When you’re not able to hit your phone’s space bar with 100 percent accuracy, the result is usually getting so annoyed that you rip your gloves off in disgust. So, no gloves.

Much like winter coats, the best-looking gloves are the least-insulating. If cutesy red leather riding gloves kept my fingers from numbing, I would own a pair for every day of the week. Unfortunately, the material provides little warmth.

Because of this, you’re more likely to see a pair of leather gloves on actors who reenact murders on Investigation Discovery shows than you are on the hands of law-abiding commuters.

According to those in the industry-know, my glove-ocalypse theory has, um, legs. A representative for retail analytics firm EDITED told me that winter 2018 has seen a 10.7 percent decrease in the number of gloves in stock. Elizabeth Shobert, director of digital strategy for retail analytics company StyleSage, pulled similar data: on average, retailers sell twice as many scarves as they do gloves.

That does not stop designers such as Valentino and Gucci from releasing plush, embellished options. Uselessness never looked so good as these silk-lined, bow-embellished $715 pair.

“Why risk ruining your outfit with gloves when there is a good chance you’ll forget them when you stop for coffee, anyway?”

Another questionable glove trend finds designers attaching fur to the outside of gloves. That’s not how heating your hands works, though the detailing does make for some fun drama, especially if you’re the kind who gesticulates while speaking.
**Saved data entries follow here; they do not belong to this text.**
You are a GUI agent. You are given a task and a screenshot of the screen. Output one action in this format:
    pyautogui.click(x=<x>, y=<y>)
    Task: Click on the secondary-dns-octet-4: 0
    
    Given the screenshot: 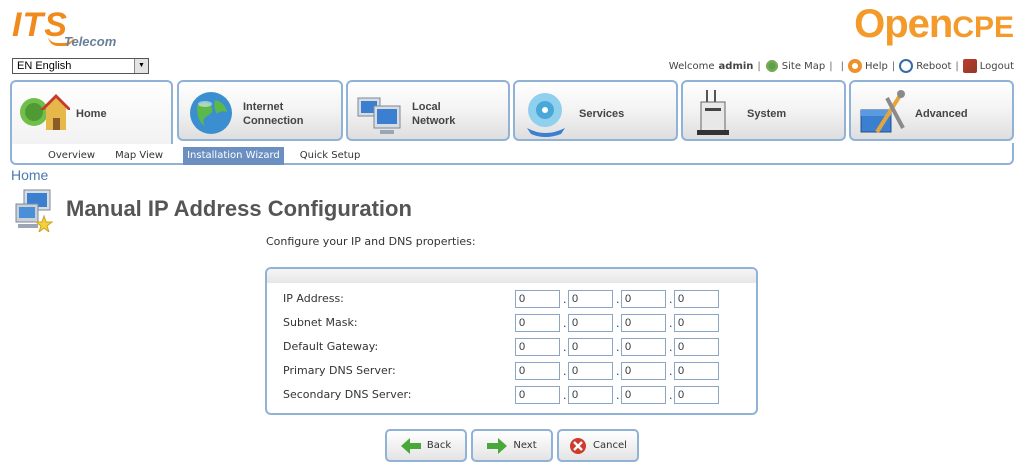 What is the action you would take?
    pyautogui.click(x=696, y=395)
These Moncler Genius Fur Gloves ($895) boast a feather duster-esque appliqué that prohibit you from using your hands to do just about anything except look rich.

So: Stylish gloves are remarkably impractical, defeating their entire purpose. But if you decide to suck it up and prioritize comfort over style, you end up resorting to wearing bulbous, polyurethane monstrosities on your hands. That always feels like a defeat. Why risk ruining your outfit with gloves when there is a good chance you’ll forget them when you stop for coffee, anyway?
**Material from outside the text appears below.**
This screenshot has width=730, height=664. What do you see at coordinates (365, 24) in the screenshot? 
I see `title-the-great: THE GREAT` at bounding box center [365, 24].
Perhaps one girl’s “bulbous” is another’s bestseller: according to Google Trends, practical, heavy-duty winter gloves are the most-searched. Outdoor Research tops the list; the Seattle-based gear shop hawks heavy-duty options such as the tan Exit Sensor Gloves ($59). Similar options like The North Face’s Summit G3 ($80) and Carhartt Quilts ($20) are also desirable.

You’ll be warm in these, no doubt, and you’ll also have a little bit of space lest your hands swell up due to an allergic reaction; these puffed-out designs make mitts look huge.

Speaking of mittens, the $89 Echo Classic Glitten (that’s a glove with a mitten overlay, duh) is admittedly sleeker than anything you’ll find in a sporting store.

Artizia’s Cashmere Cuffs ($30) are warm enough, neutral, and run big, which is infinitely better than running small. Nothing deflates an ego quite like realizing your stubby, meaty fingers can’t fit into a delicate fold of fabric.

But are any of these worth the expense, and do we need them?

One high-profile gloved ambassador is Meghan Markle. Judging by her often-covered hands, the duchess is either quick to catch a chill or a fan of the accessory. Just this week, she toted a suede pair to a royal engagement. During a feat of coordination on Christmas Day, Markle delicately carried black leather gloves in her hands.

For all their beauty, they’re still kind of pointless. No, I do not mourn the days of Grace Kelly’s Rear Window character being expected to wear sleek gloves on the hottest day of the year. When things get frosty, I prefer burrowing my hands into my coat pockets.

That said, I do own a pair of pale yellow Smartwool gloves. This week, I wore them to a happy hour. Upon leaving, I reached into my pocket and noticed that I had left my gloves inside. The wind on the street was rough. I decided to go back to my table to see if I could find them.

“Are these your gloves?” the waitress asked me, giving them back. Though the chunky material gave me oversized Marge Simpson hands, I must admit, as I braved the elements on my long walk home, I was glad to have them.